WORK TO COMPLETE -
Go through the listing below and return each line that includes "computer".
--- PROVIDED MATERIAL Enclosed Below ---
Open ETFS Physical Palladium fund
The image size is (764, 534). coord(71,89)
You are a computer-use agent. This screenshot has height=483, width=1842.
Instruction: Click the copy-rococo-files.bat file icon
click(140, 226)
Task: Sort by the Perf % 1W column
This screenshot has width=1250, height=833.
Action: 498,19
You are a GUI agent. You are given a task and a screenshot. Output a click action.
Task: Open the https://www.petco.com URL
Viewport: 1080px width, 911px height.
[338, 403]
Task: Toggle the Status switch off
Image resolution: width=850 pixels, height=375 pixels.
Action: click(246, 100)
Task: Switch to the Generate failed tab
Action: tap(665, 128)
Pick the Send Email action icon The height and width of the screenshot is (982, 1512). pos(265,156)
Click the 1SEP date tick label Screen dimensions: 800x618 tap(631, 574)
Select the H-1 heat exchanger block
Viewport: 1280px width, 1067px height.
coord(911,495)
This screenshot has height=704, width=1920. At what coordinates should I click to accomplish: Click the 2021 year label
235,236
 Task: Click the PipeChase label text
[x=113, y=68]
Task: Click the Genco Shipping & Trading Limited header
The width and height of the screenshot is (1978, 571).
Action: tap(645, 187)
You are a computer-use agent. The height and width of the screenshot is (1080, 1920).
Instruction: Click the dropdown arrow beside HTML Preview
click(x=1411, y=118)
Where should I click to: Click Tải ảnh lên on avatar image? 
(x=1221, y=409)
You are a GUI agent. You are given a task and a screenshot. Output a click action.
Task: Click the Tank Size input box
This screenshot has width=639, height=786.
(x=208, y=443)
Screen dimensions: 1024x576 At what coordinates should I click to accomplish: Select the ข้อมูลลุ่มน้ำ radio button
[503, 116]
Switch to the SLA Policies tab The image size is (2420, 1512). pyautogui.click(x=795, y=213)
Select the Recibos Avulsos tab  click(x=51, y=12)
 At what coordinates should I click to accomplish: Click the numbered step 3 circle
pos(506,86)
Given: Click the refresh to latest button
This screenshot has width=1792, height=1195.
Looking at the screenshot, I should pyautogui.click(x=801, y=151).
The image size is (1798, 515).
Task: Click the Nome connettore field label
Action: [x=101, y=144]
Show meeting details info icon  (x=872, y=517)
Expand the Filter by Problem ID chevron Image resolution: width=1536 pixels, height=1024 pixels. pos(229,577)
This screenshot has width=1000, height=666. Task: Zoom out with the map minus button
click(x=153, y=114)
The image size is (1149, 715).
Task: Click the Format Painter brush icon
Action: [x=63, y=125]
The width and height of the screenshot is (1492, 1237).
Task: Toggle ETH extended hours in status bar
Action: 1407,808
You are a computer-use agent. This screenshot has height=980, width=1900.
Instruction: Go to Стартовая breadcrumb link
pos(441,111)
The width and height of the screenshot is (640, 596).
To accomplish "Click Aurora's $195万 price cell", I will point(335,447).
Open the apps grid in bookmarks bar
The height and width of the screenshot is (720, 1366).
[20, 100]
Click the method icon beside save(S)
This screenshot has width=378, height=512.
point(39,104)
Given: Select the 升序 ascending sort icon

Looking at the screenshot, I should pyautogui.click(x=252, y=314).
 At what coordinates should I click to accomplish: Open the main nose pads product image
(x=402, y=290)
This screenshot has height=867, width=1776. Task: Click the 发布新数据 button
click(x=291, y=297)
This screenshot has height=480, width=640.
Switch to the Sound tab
--- End of Enclosed PROVIDED MATERIAL ---
REPLY TO THE TASK -
You are a computer-use agent. This screenshot has height=483, width=1842.
You are a computer-use agent. The height and width of the screenshot is (1080, 1920).
You are a computer-use agent. This screenshot has height=980, width=1900.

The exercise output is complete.